» **Fragmento del documento**
La verdadera fractura de la globalización

16.02.2014 08:51

El creciente desapego que la actividad política suscita entre los ciudadanos parece una realidad incuestionable a la vista de los resultados arrojados por distintos sondeos, entre ellos el que elabora trimestralmente el estatal Centro de Investigaciones Sociológicas.

Esta desconexión actúa como principal nutriente de un generalizado estado de opinión que indiscriminadamente sitúa la actividad política en un ámbito de inexorable corrupción auspiciado, en primer término, por el hecho de que la sociedad genera nichos tipológicos en base apercepciones más o menos generalizadas.

Por esta razón no parece adecuado conferir verosimilitud a ciertas expresiones tópicas como aquellas que califican a todos los políticos de corruptos o amorales, opinión tan ampliamente compartida que amenaza con trepar hasta el rango de creencia. Tal panorama aconseja, no obstante, una cierta exégesis de las razones que alimentan la devaluada valoración social de la actividad política, desacreditada adicionalmente en los últimos años por la forma en que algunos gobiernos han gestionado la crisis económica. A este aspecto le prestaremos mayor atención.

En la sociedad de la información, que canaliza la interacción humana de nuestro tiempo, el ejercicio de la política se ha convertido en una actividad muy próxima al ciudadano. Esto, que ahora resulta un elemento ordinario en nuestra vida, tiempo atrás formaba parte de una realidad inaccesible. Por tanto, la cercanía entre el político y el ciudadano constituye el primer paso hacia la desmitificación del hombre público convirtiéndole en un semejante de carne y hueso.

La convivencia entre el ciudadano y el político en el mismo espacio físico, indivisiblemente unidos por la soldadura de la información, ha llevado a una identificación de rasgos hasta el extremo de que ambas partes tienden a percibirse como iguales. El político ha bajado al ruedo vital del ciudadano y, por tanto, ya no es ni mejor ni peor que el resto de los mortales.

» **Ejercicio propuesto A**
Reescribe las líneas de los registros que van desde la que contiene "Given: Click the HOT" hasta la que contiene "Action: (357, 618)", ambas incluidas, sustituyendo "female" por "male" y sin cambiar nada más.
El artículo y los registros no guardan relación entre sí.

(Registros de una recopilación de datos)
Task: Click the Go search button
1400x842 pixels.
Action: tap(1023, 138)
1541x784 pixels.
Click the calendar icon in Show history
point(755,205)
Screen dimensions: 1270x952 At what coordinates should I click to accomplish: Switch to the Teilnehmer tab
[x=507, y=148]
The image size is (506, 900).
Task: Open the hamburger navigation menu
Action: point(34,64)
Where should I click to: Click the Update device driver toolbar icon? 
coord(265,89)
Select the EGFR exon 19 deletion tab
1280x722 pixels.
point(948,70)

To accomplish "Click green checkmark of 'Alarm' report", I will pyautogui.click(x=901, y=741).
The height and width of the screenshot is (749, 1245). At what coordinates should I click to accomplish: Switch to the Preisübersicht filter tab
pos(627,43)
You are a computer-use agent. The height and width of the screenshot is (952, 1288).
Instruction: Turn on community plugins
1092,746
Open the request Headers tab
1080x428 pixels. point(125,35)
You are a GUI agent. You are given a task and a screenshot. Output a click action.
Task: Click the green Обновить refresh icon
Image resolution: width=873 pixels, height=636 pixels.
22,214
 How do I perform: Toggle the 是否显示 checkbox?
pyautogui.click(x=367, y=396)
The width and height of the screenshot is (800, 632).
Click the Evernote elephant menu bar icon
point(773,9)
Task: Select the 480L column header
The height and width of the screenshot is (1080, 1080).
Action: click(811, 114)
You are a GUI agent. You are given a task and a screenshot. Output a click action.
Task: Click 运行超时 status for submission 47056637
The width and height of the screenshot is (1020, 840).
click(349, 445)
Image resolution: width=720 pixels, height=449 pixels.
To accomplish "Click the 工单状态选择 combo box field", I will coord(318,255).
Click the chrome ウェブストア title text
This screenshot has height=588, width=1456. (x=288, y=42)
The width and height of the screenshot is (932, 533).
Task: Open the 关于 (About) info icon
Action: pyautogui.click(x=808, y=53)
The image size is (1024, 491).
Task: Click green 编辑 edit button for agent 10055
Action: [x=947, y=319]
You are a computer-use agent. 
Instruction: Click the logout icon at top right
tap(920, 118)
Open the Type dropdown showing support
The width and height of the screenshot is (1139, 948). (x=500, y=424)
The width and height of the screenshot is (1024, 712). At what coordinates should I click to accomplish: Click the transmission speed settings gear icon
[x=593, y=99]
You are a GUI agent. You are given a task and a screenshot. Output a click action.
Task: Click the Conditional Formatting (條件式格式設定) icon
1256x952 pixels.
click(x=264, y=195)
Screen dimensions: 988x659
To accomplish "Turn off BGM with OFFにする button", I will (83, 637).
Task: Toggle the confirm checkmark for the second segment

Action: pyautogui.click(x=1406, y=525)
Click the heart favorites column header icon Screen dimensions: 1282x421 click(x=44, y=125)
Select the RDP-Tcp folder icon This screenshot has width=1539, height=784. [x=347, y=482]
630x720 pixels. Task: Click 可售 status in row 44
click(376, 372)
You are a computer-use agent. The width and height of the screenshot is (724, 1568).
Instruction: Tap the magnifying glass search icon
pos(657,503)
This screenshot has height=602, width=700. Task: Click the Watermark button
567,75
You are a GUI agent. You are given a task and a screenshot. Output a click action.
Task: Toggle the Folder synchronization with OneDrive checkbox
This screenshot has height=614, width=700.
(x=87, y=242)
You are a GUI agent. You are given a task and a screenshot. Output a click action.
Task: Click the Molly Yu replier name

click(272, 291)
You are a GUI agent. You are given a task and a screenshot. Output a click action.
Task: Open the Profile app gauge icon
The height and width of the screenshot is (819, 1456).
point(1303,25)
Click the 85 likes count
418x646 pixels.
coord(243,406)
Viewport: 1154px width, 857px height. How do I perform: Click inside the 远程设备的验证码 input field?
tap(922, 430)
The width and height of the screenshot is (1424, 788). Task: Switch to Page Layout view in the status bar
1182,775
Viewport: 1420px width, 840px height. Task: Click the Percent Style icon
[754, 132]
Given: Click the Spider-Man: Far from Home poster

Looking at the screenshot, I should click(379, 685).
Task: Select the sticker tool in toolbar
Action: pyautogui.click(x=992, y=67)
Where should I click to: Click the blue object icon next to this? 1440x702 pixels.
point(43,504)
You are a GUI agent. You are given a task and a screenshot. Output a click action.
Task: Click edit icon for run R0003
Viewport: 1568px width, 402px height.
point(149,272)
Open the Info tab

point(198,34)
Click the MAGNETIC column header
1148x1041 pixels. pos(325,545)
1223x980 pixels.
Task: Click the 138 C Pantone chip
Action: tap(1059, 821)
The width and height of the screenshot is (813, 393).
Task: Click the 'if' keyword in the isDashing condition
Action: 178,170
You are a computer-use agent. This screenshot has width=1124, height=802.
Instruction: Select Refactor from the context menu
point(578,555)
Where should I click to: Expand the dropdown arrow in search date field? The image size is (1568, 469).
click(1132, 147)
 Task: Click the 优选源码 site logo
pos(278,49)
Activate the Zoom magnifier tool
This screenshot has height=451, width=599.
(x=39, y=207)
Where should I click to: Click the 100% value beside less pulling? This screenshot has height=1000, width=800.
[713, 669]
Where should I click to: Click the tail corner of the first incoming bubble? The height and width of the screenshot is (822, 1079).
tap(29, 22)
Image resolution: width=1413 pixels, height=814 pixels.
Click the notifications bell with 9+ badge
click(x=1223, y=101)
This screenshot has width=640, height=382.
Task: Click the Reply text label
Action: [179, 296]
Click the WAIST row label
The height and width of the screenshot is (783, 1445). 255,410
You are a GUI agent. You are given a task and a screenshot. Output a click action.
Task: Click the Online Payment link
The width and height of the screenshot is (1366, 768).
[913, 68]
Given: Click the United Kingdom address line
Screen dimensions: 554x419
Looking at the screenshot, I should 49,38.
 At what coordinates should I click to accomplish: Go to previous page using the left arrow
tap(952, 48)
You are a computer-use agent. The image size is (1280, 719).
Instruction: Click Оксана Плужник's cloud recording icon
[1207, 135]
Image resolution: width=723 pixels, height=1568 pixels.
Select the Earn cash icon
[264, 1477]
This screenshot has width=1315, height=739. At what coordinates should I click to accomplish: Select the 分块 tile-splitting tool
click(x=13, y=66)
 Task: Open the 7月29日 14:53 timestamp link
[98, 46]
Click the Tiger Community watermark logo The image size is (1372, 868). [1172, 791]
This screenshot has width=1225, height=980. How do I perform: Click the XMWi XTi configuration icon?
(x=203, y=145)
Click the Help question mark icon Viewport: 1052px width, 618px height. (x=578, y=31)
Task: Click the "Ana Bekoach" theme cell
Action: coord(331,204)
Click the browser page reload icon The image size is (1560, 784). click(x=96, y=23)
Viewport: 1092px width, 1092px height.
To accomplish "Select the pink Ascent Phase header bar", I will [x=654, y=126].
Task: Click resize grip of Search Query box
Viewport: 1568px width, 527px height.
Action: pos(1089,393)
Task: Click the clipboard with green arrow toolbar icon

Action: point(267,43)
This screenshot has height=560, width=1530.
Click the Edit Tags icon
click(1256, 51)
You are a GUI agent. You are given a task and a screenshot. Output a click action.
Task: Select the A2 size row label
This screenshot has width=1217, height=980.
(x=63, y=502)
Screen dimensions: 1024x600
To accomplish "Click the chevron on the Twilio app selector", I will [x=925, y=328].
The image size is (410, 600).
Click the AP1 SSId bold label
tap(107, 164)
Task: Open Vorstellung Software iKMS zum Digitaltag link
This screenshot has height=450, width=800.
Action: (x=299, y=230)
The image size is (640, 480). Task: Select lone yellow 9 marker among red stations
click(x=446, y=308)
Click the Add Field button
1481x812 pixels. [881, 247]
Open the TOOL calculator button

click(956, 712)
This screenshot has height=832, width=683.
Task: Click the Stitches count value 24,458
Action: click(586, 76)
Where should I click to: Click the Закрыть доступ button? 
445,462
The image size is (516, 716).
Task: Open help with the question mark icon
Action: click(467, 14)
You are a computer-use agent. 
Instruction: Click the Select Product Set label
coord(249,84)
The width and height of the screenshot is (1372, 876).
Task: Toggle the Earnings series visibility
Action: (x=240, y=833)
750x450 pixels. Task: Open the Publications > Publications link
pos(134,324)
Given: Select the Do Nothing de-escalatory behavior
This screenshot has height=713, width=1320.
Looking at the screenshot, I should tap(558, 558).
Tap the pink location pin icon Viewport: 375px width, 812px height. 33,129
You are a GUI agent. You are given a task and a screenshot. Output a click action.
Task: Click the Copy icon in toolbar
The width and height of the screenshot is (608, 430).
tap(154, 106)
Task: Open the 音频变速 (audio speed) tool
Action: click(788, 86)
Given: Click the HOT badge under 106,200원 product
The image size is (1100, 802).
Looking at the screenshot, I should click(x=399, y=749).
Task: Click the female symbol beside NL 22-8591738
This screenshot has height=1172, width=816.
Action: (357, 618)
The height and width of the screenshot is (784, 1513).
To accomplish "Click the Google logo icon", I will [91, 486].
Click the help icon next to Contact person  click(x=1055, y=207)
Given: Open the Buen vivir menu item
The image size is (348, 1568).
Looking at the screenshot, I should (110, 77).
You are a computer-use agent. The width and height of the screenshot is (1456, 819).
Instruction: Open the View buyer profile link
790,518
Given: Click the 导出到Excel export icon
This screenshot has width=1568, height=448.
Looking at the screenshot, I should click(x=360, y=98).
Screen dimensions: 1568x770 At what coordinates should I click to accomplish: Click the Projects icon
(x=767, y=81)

» **Ejercicio propuesto B**
Enumera la primera palabra de cada párrafo del artículo sobre la globalización, sin contar el título ni la fecha.

» **Respuesta correcta A**
Given: Click the HOT badge under 106,200원 product
The image size is (1100, 802).
Looking at the screenshot, I should click(x=399, y=749).
Task: Click the male symbol beside NL 22-8591738
This screenshot has height=1172, width=816.
Action: (357, 618)

» **Respuesta correcta B**
El, Esta, Por, En, La